** Opening DATA SECTION block **

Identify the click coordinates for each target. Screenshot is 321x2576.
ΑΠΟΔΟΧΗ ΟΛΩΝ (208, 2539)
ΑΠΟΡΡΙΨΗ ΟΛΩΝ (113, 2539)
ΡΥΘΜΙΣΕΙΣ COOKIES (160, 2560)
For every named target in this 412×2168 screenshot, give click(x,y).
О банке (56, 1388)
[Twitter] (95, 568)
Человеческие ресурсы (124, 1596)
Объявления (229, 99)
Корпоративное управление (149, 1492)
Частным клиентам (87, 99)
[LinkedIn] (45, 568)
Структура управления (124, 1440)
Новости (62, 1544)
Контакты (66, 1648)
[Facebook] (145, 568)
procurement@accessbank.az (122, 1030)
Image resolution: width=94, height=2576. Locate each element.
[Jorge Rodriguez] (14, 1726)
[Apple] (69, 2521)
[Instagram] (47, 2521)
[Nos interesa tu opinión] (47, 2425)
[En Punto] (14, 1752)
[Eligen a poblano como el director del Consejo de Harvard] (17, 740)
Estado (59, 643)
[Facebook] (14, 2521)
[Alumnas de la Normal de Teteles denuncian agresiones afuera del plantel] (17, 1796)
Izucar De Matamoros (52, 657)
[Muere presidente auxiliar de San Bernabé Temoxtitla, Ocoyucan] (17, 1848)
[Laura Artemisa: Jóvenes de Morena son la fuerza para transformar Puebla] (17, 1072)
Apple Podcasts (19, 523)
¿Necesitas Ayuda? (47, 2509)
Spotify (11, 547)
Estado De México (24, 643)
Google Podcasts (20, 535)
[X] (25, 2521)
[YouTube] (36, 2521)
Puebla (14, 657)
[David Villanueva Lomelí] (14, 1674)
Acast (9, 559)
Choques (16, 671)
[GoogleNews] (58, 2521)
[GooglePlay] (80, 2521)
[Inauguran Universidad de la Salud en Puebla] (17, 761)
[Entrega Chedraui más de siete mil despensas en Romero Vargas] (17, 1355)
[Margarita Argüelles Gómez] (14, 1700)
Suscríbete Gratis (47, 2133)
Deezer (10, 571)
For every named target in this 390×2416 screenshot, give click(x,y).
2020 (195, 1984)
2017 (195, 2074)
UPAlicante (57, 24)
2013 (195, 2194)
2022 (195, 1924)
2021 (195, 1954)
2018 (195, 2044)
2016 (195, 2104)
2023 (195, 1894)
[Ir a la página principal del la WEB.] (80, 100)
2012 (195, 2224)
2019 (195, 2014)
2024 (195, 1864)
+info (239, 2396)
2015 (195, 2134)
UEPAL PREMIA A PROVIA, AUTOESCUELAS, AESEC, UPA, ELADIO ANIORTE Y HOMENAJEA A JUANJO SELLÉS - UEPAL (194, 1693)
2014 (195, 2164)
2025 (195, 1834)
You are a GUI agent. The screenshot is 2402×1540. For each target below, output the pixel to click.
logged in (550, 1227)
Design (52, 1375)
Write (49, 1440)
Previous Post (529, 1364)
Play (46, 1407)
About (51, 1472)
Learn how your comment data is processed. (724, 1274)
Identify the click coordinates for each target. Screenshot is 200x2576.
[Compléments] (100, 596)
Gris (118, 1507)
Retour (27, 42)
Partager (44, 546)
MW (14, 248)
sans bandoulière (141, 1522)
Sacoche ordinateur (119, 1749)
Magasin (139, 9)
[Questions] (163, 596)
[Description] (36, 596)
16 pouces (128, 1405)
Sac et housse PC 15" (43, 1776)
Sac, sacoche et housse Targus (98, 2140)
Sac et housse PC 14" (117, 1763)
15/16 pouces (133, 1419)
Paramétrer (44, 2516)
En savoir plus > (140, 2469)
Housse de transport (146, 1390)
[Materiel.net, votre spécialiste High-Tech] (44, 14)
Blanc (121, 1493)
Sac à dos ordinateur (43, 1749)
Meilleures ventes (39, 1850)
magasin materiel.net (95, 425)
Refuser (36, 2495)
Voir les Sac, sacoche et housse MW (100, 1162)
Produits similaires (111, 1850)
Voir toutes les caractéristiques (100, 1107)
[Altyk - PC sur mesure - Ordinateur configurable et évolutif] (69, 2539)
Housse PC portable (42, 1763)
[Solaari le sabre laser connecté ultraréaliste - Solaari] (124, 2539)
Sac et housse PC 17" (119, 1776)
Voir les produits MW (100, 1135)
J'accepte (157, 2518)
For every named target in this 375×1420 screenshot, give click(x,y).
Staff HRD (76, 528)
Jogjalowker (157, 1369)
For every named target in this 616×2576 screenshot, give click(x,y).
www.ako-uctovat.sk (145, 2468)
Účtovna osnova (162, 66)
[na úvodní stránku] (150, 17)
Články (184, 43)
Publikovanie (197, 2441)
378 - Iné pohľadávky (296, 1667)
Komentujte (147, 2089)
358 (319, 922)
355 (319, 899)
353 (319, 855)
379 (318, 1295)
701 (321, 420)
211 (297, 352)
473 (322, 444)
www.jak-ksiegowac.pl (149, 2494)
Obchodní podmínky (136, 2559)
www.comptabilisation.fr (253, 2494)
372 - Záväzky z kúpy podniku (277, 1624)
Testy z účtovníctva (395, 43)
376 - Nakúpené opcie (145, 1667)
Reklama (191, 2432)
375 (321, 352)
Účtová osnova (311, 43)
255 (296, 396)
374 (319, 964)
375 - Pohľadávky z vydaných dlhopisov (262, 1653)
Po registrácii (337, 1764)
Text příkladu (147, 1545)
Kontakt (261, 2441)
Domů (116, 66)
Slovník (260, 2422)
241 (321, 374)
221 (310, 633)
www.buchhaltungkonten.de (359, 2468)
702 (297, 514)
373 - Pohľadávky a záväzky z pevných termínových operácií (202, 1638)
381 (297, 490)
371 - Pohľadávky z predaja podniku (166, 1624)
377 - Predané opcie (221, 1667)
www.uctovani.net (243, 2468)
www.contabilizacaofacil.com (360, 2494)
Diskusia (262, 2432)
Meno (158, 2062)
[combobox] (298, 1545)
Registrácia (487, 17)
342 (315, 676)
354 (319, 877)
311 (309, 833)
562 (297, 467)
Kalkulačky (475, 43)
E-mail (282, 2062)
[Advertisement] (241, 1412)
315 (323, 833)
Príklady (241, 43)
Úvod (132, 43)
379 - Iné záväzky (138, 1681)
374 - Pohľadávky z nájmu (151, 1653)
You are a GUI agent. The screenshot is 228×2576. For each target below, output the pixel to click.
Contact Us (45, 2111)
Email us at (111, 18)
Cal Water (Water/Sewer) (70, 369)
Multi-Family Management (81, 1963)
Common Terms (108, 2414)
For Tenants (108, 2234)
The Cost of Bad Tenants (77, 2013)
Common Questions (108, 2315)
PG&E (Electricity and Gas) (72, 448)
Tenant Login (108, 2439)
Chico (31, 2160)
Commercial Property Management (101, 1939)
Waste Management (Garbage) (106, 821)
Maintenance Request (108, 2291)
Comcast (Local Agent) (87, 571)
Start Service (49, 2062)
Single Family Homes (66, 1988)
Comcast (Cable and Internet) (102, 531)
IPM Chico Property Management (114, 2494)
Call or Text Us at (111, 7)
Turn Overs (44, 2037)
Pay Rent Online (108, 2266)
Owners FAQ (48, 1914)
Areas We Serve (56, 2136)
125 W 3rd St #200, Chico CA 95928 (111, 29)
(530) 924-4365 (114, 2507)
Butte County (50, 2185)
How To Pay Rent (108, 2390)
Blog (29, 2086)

** Closing DATA SECTION block **

Set down every record above exactly as written.

Identify the click coordinates for each target. Screenshot is 321x2576.
ΑΠΟΔΟΧΗ ΟΛΩΝ (208, 2539)
ΑΠΟΡΡΙΨΗ ΟΛΩΝ (113, 2539)
ΡΥΘΜΙΣΕΙΣ COOKIES (160, 2560)
For every named target in this 412×2168 screenshot, give click(x,y).
О банке (56, 1388)
[Twitter] (95, 568)
Человеческие ресурсы (124, 1596)
Объявления (229, 99)
Корпоративное управление (149, 1492)
Частным клиентам (87, 99)
[LinkedIn] (45, 568)
Структура управления (124, 1440)
Новости (62, 1544)
Контакты (66, 1648)
[Facebook] (145, 568)
procurement@accessbank.az (122, 1030)
Image resolution: width=94, height=2576. Locate each element.
[Jorge Rodriguez] (14, 1726)
[Apple] (69, 2521)
[Instagram] (47, 2521)
[Nos interesa tu opinión] (47, 2425)
[En Punto] (14, 1752)
[Eligen a poblano como el director del Consejo de Harvard] (17, 740)
Estado (59, 643)
[Facebook] (14, 2521)
[Alumnas de la Normal de Teteles denuncian agresiones afuera del plantel] (17, 1796)
Izucar De Matamoros (52, 657)
[Muere presidente auxiliar de San Bernabé Temoxtitla, Ocoyucan] (17, 1848)
[Laura Artemisa: Jóvenes de Morena son la fuerza para transformar Puebla] (17, 1072)
Apple Podcasts (19, 523)
¿Necesitas Ayuda? (47, 2509)
Spotify (11, 547)
Estado De México (24, 643)
Google Podcasts (20, 535)
[X] (25, 2521)
[YouTube] (36, 2521)
Puebla (14, 657)
[David Villanueva Lomelí] (14, 1674)
Acast (9, 559)
Choques (16, 671)
[GoogleNews] (58, 2521)
[GooglePlay] (80, 2521)
[Inauguran Universidad de la Salud en Puebla] (17, 761)
[Entrega Chedraui más de siete mil despensas en Romero Vargas] (17, 1355)
[Margarita Argüelles Gómez] (14, 1700)
Suscríbete Gratis (47, 2133)
Deezer (10, 571)
For every named target in this 390×2416 screenshot, give click(x,y).
2020 (195, 1984)
2017 (195, 2074)
UPAlicante (57, 24)
2013 (195, 2194)
2022 (195, 1924)
2021 (195, 1954)
2018 (195, 2044)
2016 (195, 2104)
2023 (195, 1894)
[Ir a la página principal del la WEB.] (80, 100)
2012 (195, 2224)
2019 (195, 2014)
2024 (195, 1864)
+info (239, 2396)
2015 (195, 2134)
UEPAL PREMIA A PROVIA, AUTOESCUELAS, AESEC, UPA, ELADIO ANIORTE Y HOMENAJEA A JUANJO SELLÉS - UEPAL (194, 1693)
2014 (195, 2164)
2025 (195, 1834)
You are a GUI agent. The screenshot is 2402×1540. For each target below, output the pixel to click.
logged in (550, 1227)
Design (52, 1375)
Write (49, 1440)
Previous Post (529, 1364)
Play (46, 1407)
About (51, 1472)
Learn how your comment data is processed. (724, 1274)
Identify the click coordinates for each target. Screenshot is 200x2576.
[Compléments] (100, 596)
Gris (118, 1507)
Retour (27, 42)
Partager (44, 546)
MW (14, 248)
sans bandoulière (141, 1522)
Sacoche ordinateur (119, 1749)
Magasin (139, 9)
[Questions] (163, 596)
[Description] (36, 596)
16 pouces (128, 1405)
Sac et housse PC 15" (43, 1776)
Sac, sacoche et housse Targus (98, 2140)
Sac et housse PC 14" (117, 1763)
15/16 pouces (133, 1419)
Paramétrer (44, 2516)
En savoir plus > (140, 2469)
Housse de transport (146, 1390)
[Materiel.net, votre spécialiste High-Tech] (44, 14)
Blanc (121, 1493)
Sac à dos ordinateur (43, 1749)
Meilleures ventes (39, 1850)
magasin materiel.net (95, 425)
Refuser (36, 2495)
Voir les Sac, sacoche et housse MW (100, 1162)
Produits similaires (111, 1850)
Voir toutes les caractéristiques (100, 1107)
[Altyk - PC sur mesure - Ordinateur configurable et évolutif] (69, 2539)
Housse PC portable (42, 1763)
[Solaari le sabre laser connecté ultraréaliste - Solaari] (124, 2539)
Sac et housse PC 17" (119, 1776)
Voir les produits MW (100, 1135)
J'accepte (157, 2518)
For every named target in this 375×1420 screenshot, give click(x,y).
Staff HRD (76, 528)
Jogjalowker (157, 1369)
For every named target in this 616×2576 screenshot, give click(x,y).
www.ako-uctovat.sk (145, 2468)
Účtovna osnova (162, 66)
[na úvodní stránku] (150, 17)
Články (184, 43)
Publikovanie (197, 2441)
378 - Iné pohľadávky (296, 1667)
Komentujte (147, 2089)
358 (319, 922)
355 (319, 899)
353 (319, 855)
379 (318, 1295)
701 (321, 420)
211 (297, 352)
473 (322, 444)
www.jak-ksiegowac.pl (149, 2494)
Obchodní podmínky (136, 2559)
www.comptabilisation.fr (253, 2494)
372 - Záväzky z kúpy podniku (277, 1624)
Testy z účtovníctva (395, 43)
376 - Nakúpené opcie (145, 1667)
Reklama (191, 2432)
375 (321, 352)
Účtová osnova (311, 43)
255 (296, 396)
374 (319, 964)
375 - Pohľadávky z vydaných dlhopisov (262, 1653)
Po registrácii (337, 1764)
Text příkladu (147, 1545)
Kontakt (261, 2441)
Domů (116, 66)
Slovník (260, 2422)
241 (321, 374)
221 (310, 633)
www.buchhaltungkonten.de (359, 2468)
702 (297, 514)
373 - Pohľadávky a záväzky z pevných termínových operácií (202, 1638)
381 (297, 490)
371 - Pohľadávky z predaja podniku (166, 1624)
377 - Predané opcie (221, 1667)
www.uctovani.net (243, 2468)
www.contabilizacaofacil.com (360, 2494)
Diskusia (262, 2432)
Meno (158, 2062)
[combobox] (298, 1545)
Registrácia (487, 17)
342 (315, 676)
354 (319, 877)
311 (309, 833)
562 (297, 467)
Kalkulačky (475, 43)
E-mail (282, 2062)
[Advertisement] (241, 1412)
315 (323, 833)
Príklady (241, 43)
Úvod (132, 43)
379 - Iné záväzky (138, 1681)
374 - Pohľadávky z nájmu (151, 1653)
You are a GUI agent. The screenshot is 228×2576. For each target below, output the pixel to click.
Contact Us (45, 2111)
Email us at (111, 18)
Cal Water (Water/Sewer) (70, 369)
Multi-Family Management (81, 1963)
Common Terms (108, 2414)
For Tenants (108, 2234)
The Cost of Bad Tenants (77, 2013)
Common Questions (108, 2315)
PG&E (Electricity and Gas) (72, 448)
Tenant Login (108, 2439)
Chico (31, 2160)
Commercial Property Management (101, 1939)
Waste Management (Garbage) (106, 821)
Maintenance Request (108, 2291)
Comcast (Local Agent) (87, 571)
Start Service (49, 2062)
Single Family Homes (66, 1988)
Comcast (Cable and Internet) (102, 531)
IPM Chico Property Management (114, 2494)
Call or Text Us at (111, 7)
Turn Overs (44, 2037)
Pay Rent Online (108, 2266)
Owners FAQ (48, 1914)
Areas We Serve (56, 2136)
125 W 3rd St #200, Chico CA 95928 (111, 29)
(530) 924-4365 (114, 2507)
Butte County (50, 2185)
How To Pay Rent (108, 2390)
Blog (29, 2086)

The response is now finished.